An essay by Nydia Campbell


 

I live between the pages of books. Whole worlds form around me as I’m surrounded by comforting words. In these worlds I can soar through the air on a broomstick or travel to far off lands filled with magic and mystery. Pages fold over me keeping me warm while I watch as heroes fight off evil and the good turn bad. Worlds are destroyed in front of my eyes while heroes are born and empires rise. I can hear screams as wars are won and feel the tears as they fall after a terrible loss. I cry with them. I have lived a thousand lives in the walls of my bedroom.

Books have become a safe haven for me. As a child I was always shy. I would hide behind my books, carrying them with me wherever I went as if they were a shield hiding me so I would never have to speak a word to someone else. I followed Jack and Annie as they traveled through time in their magic tree house and watched Percy Jackson as he battled to return Zeus’ lightning bolt. I still remember the excitement and joy I felt (and still feel) when finding a new book. I strived to be like my favorite characters, outgoing and strong, unafraid to say and do what they felt while I was still hiding behind them. Books were my safety net and the only friends I could ever want or need. They protected me and guided me. They helped me through my worst times.

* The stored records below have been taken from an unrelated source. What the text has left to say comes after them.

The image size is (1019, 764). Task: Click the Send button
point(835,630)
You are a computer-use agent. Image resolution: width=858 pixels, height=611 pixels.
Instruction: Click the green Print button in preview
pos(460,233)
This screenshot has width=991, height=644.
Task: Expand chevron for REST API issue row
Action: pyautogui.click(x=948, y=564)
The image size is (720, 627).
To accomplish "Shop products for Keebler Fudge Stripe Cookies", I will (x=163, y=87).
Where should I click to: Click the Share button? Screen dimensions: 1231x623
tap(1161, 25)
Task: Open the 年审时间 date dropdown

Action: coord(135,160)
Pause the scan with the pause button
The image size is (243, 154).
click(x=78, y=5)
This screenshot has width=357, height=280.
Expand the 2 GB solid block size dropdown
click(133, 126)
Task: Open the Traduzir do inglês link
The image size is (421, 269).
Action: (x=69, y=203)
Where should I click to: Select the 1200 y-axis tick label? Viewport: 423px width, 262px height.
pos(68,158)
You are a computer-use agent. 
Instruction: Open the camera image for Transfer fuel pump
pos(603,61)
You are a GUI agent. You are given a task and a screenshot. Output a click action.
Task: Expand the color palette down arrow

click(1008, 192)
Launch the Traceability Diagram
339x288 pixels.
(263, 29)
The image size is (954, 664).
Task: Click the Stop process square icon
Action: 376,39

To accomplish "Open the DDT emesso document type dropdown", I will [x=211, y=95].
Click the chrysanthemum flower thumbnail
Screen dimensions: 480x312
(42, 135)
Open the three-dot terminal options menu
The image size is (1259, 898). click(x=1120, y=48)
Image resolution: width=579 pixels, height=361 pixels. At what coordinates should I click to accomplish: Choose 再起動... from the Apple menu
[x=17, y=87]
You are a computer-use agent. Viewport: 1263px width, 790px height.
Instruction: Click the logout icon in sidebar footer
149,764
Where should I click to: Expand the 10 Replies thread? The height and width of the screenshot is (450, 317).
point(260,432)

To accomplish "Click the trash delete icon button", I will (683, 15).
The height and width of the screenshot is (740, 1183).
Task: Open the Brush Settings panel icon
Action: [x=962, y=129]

I still turn to books today. Not as a single companion to get me through my days but as an addition to my growing group of friends. My favorite characters have taught me what it means to be human and to have flaws as well as be kind and loving. The Book Thief taught me that words are powerful and can be used for both good and evil though they should never be used lightly. Hermione Granger taught me to fight for what one believes in, even when things seem bleak and to never change who I am even if I might seem weird to others. The Giver taught me that choice and love always outweigh the pain they might bring. Bilbo Baggins taught me to never skip an experience just because it might be uncomfortable or strange because it might just be the best experience of my life. Divergent and The Hunger Games taught me to always keep fighting for what I believe in even if it seems I won't win and Augustus Waters taught me to live my life to the absolute fullest because I will never know when it might end.

These stories and others have shaped me into who I am today. Before I fell in love with reading I was shy and kept to myself. Now I have a million friends and have gone on a million adventures. When I read these books I lose all sense of time and days pass by without my knowing. I find myself transported to someplace new and transformed into a completely different person. I learn new things about myself and new ways of understanding people and what makes them who they are. The lessons and experiences I have been given through books can never be measured or valued. Each book leaves with me a piece of the puzzle of who I once was and who I am becoming.

 

This essay was written for as an admissions essay for the University of Oklahoma application.